Authors:
K. S. Chidanand Kumar
1
and
Samir Al-Stouhi
2
Affiliations:
1
Great Wall of Motors, Whitefield, Bangalore, Karnataka, India
;
2
American Haval Motors, Michigan, U.S.A.
Keyword(s):
Bird’s-Eye-View (BEV), Convolutional Neural Network (CNN), Non-Local Context Network (NLCN), YOLO, Convolutional LSTM (CLSTM), Spatial-Temporal Context Network (STCN).
Abstract:
This paper proposes a real-time spatial-temporal context approach for BEV object detection and classification using LiDAR point-clouds. Current state-of-art BEV object-detection approaches focused mainly on single-frame point-clouds while the temporal factor is rarely exploited. In current approach, we aggregate 3D LiDAR point clouds over time to produce a 4D tensor, which is then fed to a one-shot fully convolutional detector to predict oriented 3D object bounding-box information along with object class.

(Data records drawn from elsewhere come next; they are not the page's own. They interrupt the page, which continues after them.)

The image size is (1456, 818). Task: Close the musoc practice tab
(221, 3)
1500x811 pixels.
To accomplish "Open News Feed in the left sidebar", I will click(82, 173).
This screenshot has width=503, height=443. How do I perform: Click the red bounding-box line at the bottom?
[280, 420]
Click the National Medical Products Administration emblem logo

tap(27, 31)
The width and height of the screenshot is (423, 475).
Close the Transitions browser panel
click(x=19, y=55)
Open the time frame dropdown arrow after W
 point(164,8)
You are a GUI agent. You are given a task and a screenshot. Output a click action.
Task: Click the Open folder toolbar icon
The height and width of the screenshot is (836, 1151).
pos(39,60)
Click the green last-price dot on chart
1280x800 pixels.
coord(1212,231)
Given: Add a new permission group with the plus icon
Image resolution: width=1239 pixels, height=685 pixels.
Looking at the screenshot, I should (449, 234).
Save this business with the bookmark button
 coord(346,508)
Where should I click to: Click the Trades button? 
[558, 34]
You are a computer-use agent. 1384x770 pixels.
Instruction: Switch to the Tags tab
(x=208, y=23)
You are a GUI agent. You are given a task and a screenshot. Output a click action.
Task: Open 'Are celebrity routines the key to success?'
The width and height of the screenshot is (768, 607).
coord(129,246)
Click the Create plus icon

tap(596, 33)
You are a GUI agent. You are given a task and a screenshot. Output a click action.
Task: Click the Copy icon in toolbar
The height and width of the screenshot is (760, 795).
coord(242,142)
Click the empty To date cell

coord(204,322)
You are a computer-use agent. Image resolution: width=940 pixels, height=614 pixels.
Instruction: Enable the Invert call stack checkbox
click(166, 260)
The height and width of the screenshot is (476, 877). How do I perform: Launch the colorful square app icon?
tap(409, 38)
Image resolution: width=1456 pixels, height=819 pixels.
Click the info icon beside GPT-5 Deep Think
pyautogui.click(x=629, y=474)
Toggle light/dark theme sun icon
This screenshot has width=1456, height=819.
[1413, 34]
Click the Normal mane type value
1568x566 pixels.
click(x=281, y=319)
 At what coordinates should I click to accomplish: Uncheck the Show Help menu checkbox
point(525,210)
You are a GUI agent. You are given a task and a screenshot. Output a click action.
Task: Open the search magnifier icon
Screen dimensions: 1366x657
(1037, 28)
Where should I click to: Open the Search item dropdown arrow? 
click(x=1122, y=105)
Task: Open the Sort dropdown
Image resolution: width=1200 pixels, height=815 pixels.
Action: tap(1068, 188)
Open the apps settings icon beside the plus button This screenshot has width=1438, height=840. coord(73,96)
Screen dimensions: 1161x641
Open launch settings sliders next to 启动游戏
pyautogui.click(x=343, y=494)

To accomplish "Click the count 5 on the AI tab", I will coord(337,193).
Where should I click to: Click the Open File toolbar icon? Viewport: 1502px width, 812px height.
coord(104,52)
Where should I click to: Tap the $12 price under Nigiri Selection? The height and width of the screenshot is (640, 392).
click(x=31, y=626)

Four different techniques are evaluated to incorporate the temporal dimension; a) joint training b) CLSTM c) non-local context network (NLCN) d) spatial-temporal context network (STCN). The experiments are conducted on large-scale Argoverse dataset and results shows that by using NLCN and STCN, mAP accuracy is increased by a large margin over single frame 3D object detector and YOLO4D 3D object detection with our approach running at a speed of 28fps.